▶ [Requirement]: Report every line below that carries the word "button".

▶ [Input records]:
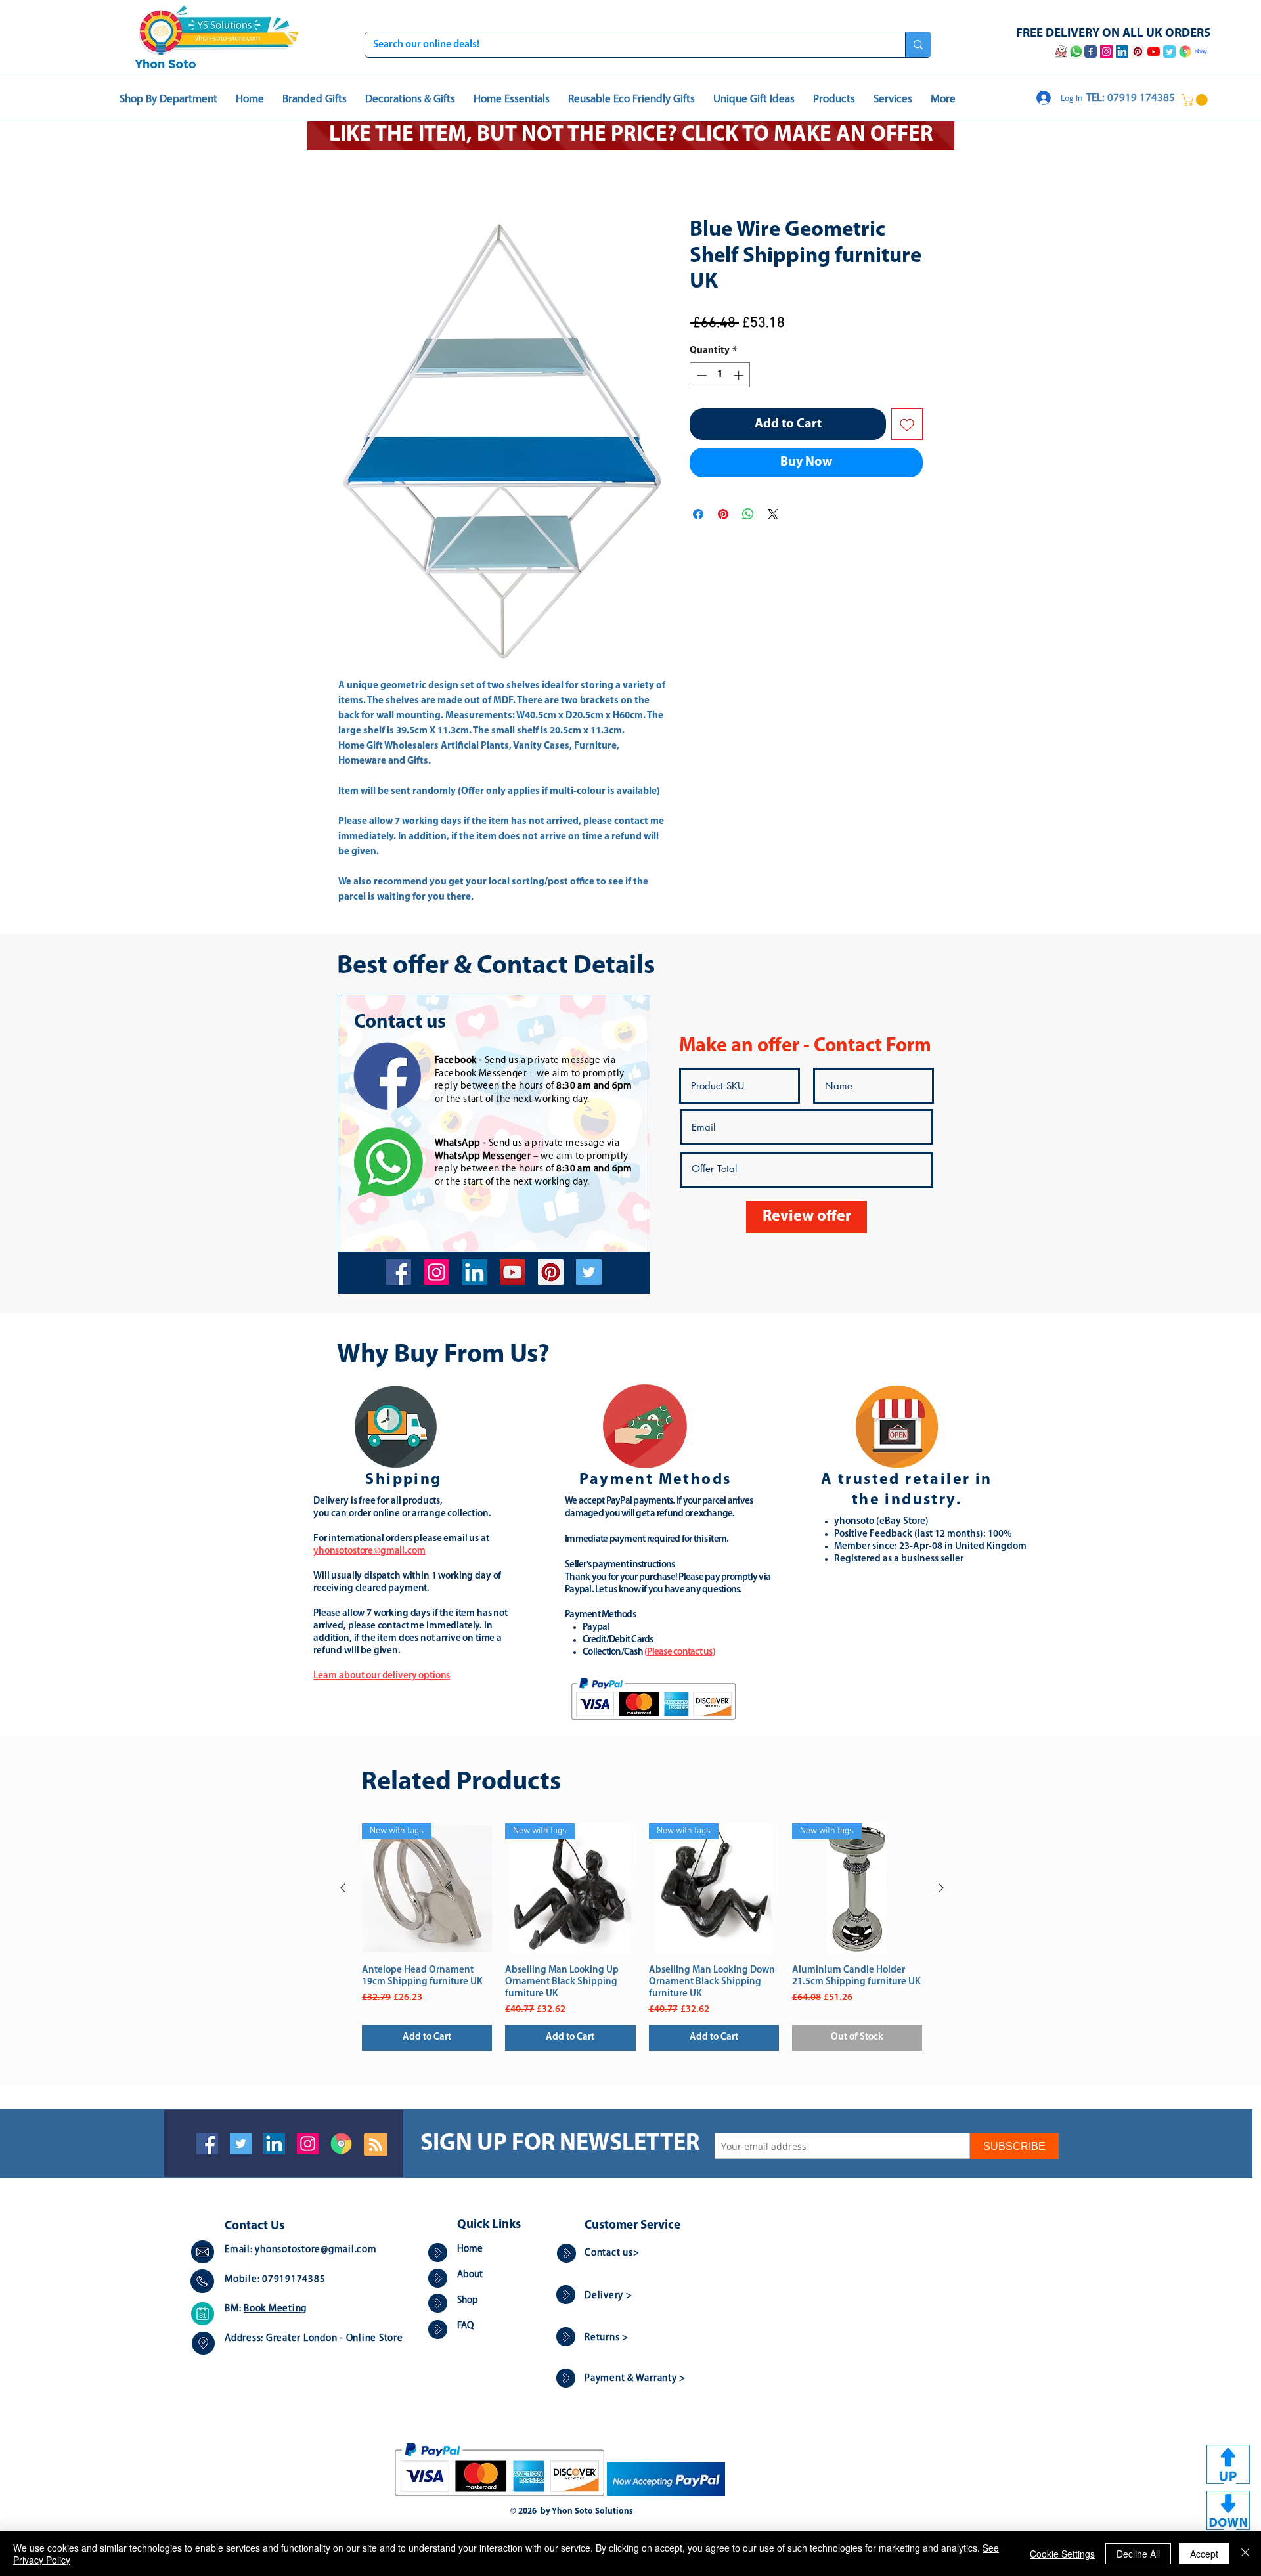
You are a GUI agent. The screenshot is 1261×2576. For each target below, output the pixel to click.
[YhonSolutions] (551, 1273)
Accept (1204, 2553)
==
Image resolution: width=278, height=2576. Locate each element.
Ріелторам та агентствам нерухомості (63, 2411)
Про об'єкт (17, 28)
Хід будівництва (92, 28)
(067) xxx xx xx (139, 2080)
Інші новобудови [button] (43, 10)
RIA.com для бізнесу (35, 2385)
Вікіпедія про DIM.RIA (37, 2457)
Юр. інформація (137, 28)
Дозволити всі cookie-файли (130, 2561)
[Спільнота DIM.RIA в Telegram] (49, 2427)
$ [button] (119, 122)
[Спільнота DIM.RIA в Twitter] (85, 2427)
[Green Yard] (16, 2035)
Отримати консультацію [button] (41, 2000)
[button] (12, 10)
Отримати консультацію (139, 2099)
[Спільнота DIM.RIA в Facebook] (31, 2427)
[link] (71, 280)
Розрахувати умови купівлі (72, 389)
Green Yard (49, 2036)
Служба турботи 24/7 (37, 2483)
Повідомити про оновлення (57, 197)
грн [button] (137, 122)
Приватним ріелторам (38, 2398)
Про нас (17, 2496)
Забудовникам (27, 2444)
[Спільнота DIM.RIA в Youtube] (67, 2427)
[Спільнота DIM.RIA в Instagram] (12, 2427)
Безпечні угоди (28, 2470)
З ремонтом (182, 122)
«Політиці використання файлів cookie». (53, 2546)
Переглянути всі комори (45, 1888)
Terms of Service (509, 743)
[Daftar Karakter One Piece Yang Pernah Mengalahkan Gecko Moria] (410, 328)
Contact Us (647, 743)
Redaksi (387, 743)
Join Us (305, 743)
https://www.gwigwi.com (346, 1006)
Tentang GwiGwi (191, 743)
---
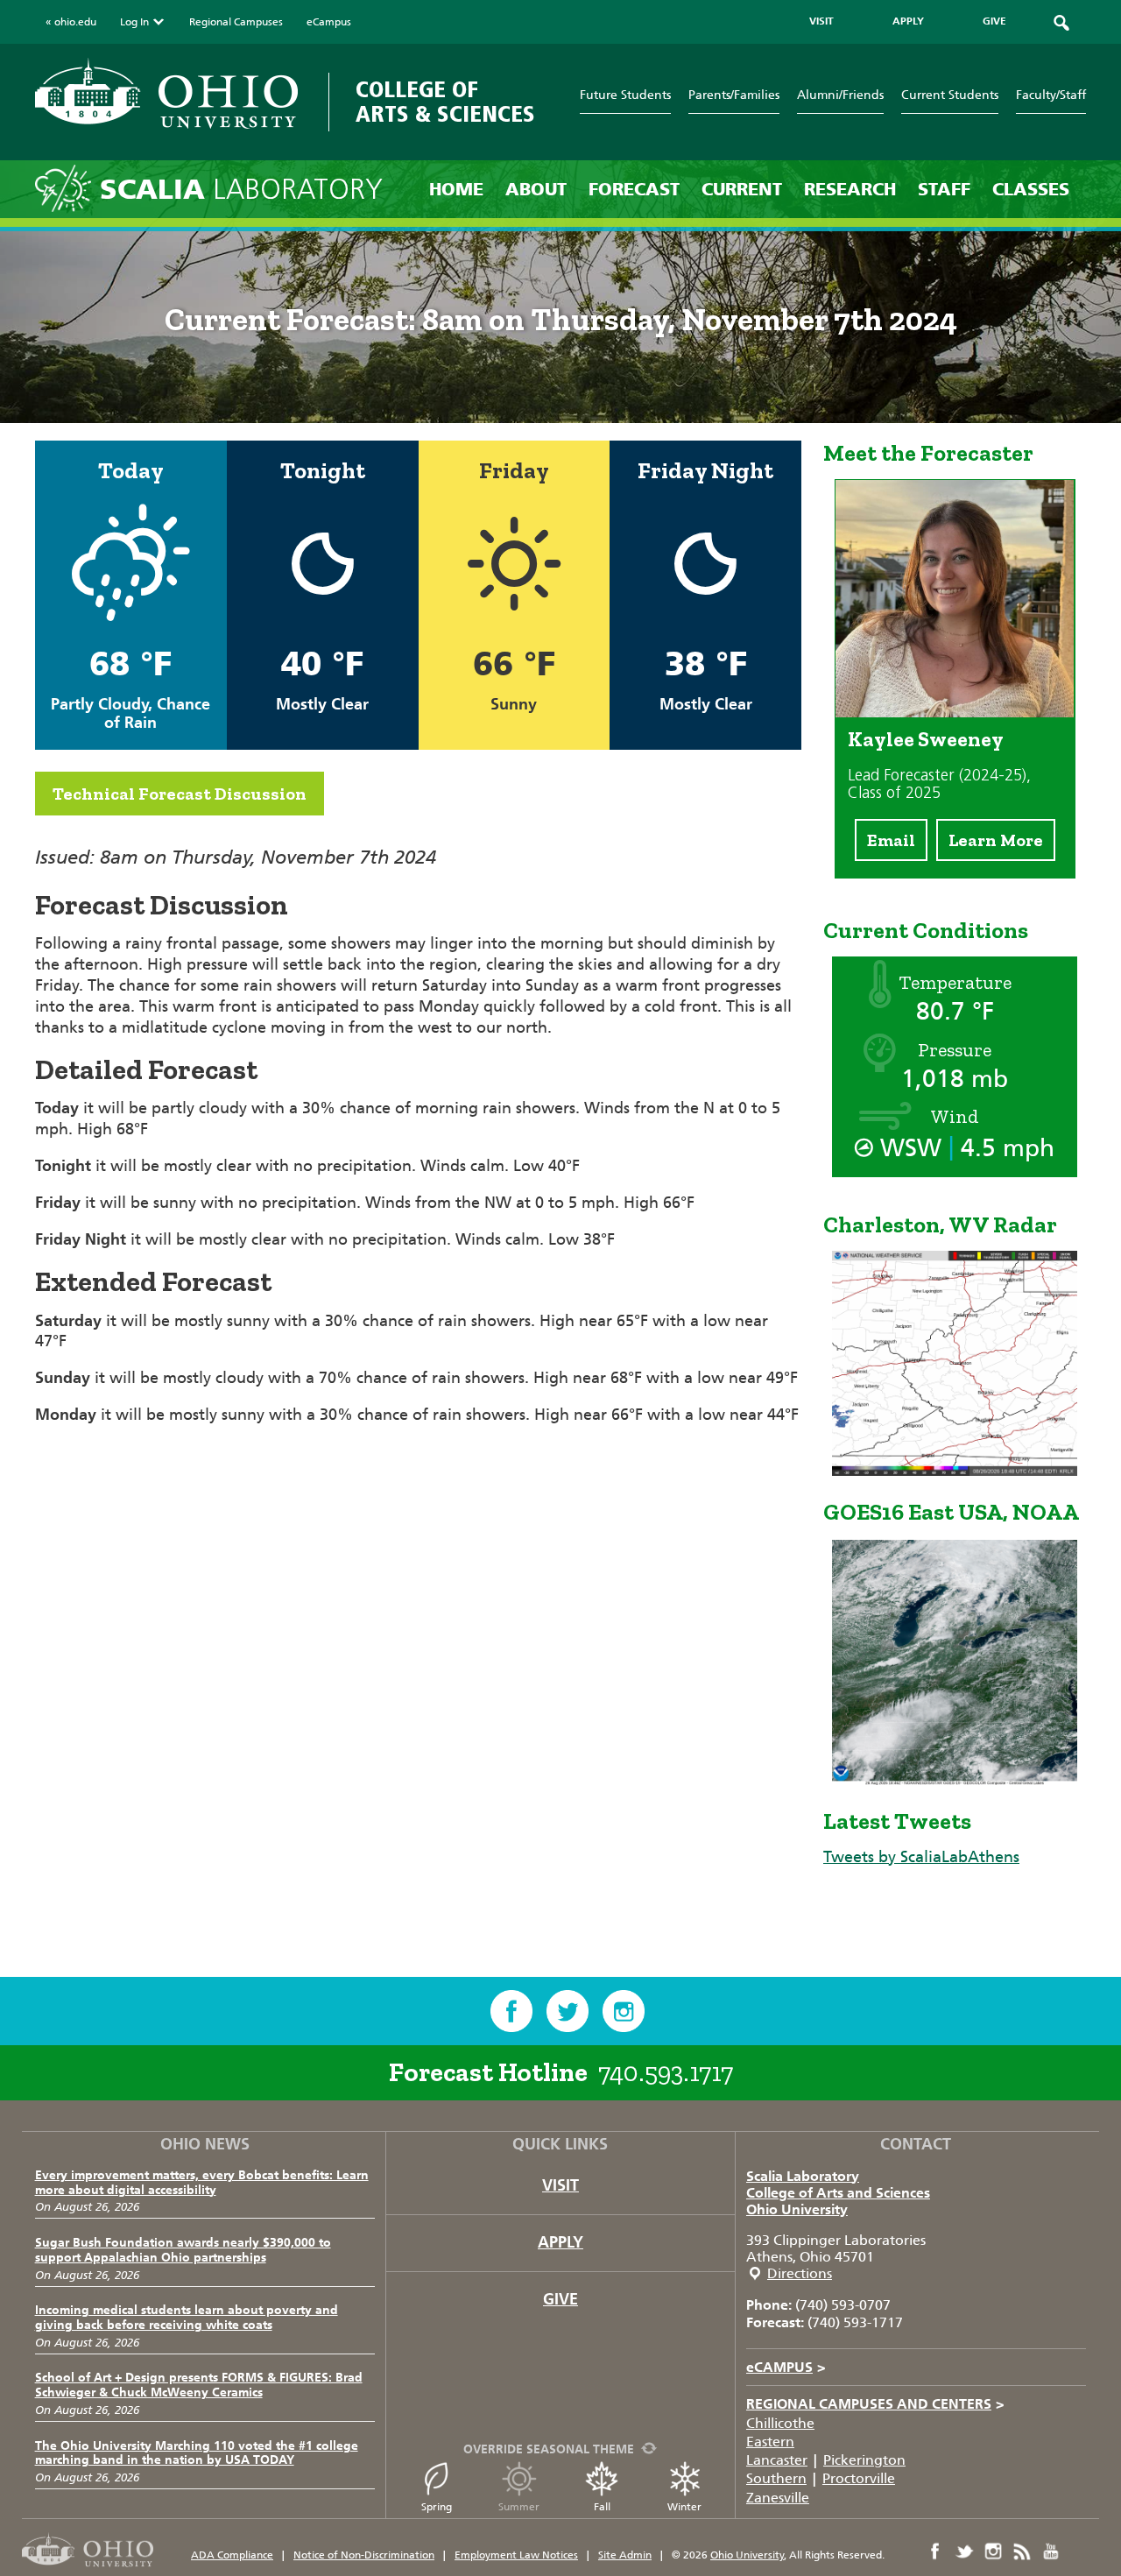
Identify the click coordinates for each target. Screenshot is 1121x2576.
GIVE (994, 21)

▶ [Exercise answer]:
Інші новобудови [button] (43, 10)
$ [button] (119, 122)
Отримати консультацію [button] (41, 2000)
[button] (12, 10)
грн [button] (137, 122)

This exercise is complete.